Parenting Blog

Little Lessons in Gratitude and Appreciating More Than What’s Directly In Front Of You

Frank Turner Lessons in Gratitude

It was our second-ever Frank Turner concert and the English frontman did the same thing on both occasions. Something 99.9% of bands don’t think to do.

At some point near the middle of his passionate, blistering punk-folk sets, Turner paused above a steady but subdued back beat to show gratitude, to thank, and to lead the audience in thanking with roars, shouts, whistles and hand claps (the audible method of demonstrative thankyou-ing very much left up to the individual concertgoer), his crew and the employees of the venue, saying something along the lines of:

“My crew start working on the show hours before we take the stage and don’t finish working for hours after we’re done here. They work harder and longer than we do and they don’t get the applause so let’s give them one because none of this happens without them”.

I love nearly all of Frank Turner’s songs but I cheer loudest for his crew and for the venue staff. And I love that the guy who’s name is on the marquee demonstrates gratitude and thinks to direct his audience’s attention to the guys and gals in the shadows of the live music biz, the guys and gals who make his profession, thus his life, possible.

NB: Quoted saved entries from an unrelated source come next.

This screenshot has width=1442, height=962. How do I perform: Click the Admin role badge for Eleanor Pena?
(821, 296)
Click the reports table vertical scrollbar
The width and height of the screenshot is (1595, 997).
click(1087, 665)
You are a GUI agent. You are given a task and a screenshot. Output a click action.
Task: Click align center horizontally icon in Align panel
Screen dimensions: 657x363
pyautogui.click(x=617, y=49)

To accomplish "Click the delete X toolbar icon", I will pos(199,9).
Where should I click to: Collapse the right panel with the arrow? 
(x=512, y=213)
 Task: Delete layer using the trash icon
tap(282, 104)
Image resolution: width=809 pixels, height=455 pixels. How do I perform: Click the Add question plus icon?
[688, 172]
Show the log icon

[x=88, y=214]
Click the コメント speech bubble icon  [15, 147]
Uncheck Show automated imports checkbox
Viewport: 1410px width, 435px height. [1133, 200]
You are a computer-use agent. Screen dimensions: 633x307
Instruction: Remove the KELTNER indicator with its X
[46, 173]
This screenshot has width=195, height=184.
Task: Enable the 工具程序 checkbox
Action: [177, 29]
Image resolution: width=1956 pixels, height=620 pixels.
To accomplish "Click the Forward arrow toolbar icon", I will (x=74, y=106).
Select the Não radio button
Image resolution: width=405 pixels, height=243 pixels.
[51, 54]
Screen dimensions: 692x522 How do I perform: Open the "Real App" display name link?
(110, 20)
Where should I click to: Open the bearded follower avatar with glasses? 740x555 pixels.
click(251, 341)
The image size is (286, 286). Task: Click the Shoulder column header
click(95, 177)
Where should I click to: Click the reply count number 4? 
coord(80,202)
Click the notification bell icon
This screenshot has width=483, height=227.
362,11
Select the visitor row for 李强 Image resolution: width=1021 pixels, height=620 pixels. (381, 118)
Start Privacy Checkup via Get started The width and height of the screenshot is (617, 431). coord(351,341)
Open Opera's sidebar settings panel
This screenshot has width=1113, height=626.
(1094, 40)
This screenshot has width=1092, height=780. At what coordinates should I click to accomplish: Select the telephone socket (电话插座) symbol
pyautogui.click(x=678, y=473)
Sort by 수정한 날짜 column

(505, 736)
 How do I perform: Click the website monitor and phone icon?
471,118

On Sunday afternoon we drove down to Philly with my wife’s Big Brothers / Big Sisters Little in tow to take in the final Ringling Brothers circus. It was one of the youngster’s dreams, I discovered, to see that big show, and I was happy to have been able to arrange it thanks to knowing the PR team representing the circus. As we were driving back home, I channeled a little Frank Turner and pointed out to the kids how much work went into putting on the circus they had just enjoyed. From the seamstresses hand-making all the costumes to the painters and woodworkers who built the floats, and from the electrical engineers who figure out all the logistics to make the show happen so seamlessly to the crew who safely and expertly hang all the piping, catwalks and everything else on the arena stage. There’s a cast of hundreds on the arena floor soaking up the cheers every night but there are thousands in the background who make those cheers possible.

The kids wouldn’t get the chance to say thank you to those people but I needed to know that they stopped, if only for a second, to consider all of them and their many contributions to the fun they’d had that afternoon.

Can you even imagine how many people make the circus happen?

The same thing is true in pretty much every nook and cranny of life and it is important to, if not always have it front of mind, to at least be aware of who and what is behind the curtain and in the periphery of what is directly in front of you as you move through it. In short, if you get the chance, try to show some gratitude to the boom mic guy, the make-up lady, the people who unload the delivery trucks at Starbucks, the dude who cleans the treadmill at the gym, and everyone else who makes our world spin.